▶ Texto de lectura
El director general del gestor de navegación aérea responde por carta a Juan José Imbroda y asegura que trabaja con el Ministerio de Transportes, Aviación Civil y AESA para mejorar la operatividad del aeropuerto y reforzar la conectividad de la ciudad.
El director general de Enaire, Enrique Maurer, ha respondido por carta al presidente de la Ciudad Autónoma de Melilla, Juan José Imbroda, tras la preocupación trasladada por el Gobierno local ante los problemas de transporte aéreo provocados por los episodios de baja visibilidad, que en las últimas semanas han ocasionado múltiples cancelaciones y desvíos de vuelos con origen y destino en la ciudad.

(Registros del conjunto de datos)
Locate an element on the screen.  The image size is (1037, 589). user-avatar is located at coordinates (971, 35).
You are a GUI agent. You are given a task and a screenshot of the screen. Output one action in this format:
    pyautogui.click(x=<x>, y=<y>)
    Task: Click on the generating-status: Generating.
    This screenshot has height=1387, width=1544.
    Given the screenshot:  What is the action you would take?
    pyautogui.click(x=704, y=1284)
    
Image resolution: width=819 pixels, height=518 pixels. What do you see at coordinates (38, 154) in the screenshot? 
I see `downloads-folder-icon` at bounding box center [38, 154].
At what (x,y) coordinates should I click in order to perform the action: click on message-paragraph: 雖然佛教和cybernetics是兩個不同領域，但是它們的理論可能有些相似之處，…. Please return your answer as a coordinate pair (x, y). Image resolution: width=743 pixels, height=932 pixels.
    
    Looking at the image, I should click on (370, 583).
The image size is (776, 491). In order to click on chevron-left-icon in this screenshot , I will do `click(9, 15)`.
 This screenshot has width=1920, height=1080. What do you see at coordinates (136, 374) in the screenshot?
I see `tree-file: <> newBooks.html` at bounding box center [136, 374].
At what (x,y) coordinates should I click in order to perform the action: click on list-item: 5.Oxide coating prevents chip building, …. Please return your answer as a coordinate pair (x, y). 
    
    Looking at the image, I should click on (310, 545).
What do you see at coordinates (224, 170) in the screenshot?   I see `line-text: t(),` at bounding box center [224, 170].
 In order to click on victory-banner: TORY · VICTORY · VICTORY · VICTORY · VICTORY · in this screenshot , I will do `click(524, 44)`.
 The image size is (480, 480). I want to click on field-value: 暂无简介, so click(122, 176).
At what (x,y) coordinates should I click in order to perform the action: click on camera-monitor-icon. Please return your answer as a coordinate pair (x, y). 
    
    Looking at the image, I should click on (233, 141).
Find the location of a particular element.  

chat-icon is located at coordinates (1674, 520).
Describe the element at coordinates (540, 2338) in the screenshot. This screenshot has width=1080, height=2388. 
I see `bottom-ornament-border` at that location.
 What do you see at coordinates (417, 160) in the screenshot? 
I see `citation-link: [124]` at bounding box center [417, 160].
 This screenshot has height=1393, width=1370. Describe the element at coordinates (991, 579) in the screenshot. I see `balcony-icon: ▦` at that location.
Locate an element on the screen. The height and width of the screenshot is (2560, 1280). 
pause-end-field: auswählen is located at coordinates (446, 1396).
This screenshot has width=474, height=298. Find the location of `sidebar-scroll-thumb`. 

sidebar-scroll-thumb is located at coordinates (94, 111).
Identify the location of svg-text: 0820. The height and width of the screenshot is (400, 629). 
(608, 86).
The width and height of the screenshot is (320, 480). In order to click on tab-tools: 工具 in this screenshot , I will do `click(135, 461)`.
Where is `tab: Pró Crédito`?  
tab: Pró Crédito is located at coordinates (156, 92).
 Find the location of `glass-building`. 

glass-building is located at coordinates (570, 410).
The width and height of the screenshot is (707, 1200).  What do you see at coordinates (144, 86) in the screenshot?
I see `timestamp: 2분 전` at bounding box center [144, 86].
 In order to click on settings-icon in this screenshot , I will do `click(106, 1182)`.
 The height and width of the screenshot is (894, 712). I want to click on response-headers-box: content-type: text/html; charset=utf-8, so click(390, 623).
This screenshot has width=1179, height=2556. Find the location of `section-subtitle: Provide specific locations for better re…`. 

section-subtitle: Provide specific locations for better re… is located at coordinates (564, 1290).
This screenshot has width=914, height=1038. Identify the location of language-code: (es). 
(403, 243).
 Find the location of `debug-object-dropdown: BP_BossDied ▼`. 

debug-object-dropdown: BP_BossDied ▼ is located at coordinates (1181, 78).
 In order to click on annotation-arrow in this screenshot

▶ Instrucciones de trabajo
A – Repite sin cambios el pasaje del texto sobre la carta de Enaire que abre con las palabras "El director general del" y cierra con "en la ciudad.".
B – Retoma el texto sobre la carta de Enaire a Melilla y continúalo a partir de su última oración.

▶ Respuestas escritas
A –
El director general del gestor de navegación aérea responde por carta a Juan José Imbroda y asegura que trabaja con el Ministerio de Transportes, Aviación Civil y AESA para mejorar la operatividad del aeropuerto y reforzar la conectividad de la ciudad.
El director general de Enaire, Enrique Maurer, ha respondido por carta al presidente de la Ciudad Autónoma de Melilla, Juan José Imbroda, tras la preocupación trasladada por el Gobierno local ante los problemas de transporte aéreo provocados por los episodios de baja visibilidad, que en las últimas semanas han ocasionado múltiples cancelaciones y desvíos de vuelos con origen y destino en la ciudad.

B –
En la misiva, fechada el 10 de julio, Maurer agradece la carta remitida por Imbroda el pasado 11 de junio y asegura que Enaire es «plenamente consciente de la complejidad técnica y operativa» que generan las condiciones meteorológicas de baja visibilidad en el aeropuerto melillense.
El máximo responsable del gestor de navegación aérea de España, que controla más de dos millones de kilómetros cuadrados de espacio aéreo, afirma que el organismo está trabajando, junto con el Ministerio de Transportes y Movilidad Sostenible, la Dirección General de Aviación Civil y la Agencia Estatal de Seguridad Aérea (AESA), en la identificación de «las posibles medidas que puedan mejorar progresivamente la operatividad del aeropuerto y reforzar la fiabilidad de las operaciones».
No obstante, la respuesta no concreta cuáles serán esas actuaciones ni ofrece plazos para su implantación, limitándose a señalar el compromiso de Enaire con la búsqueda de «soluciones eficaces» que permitan mejorar la conectividad aérea de Melilla.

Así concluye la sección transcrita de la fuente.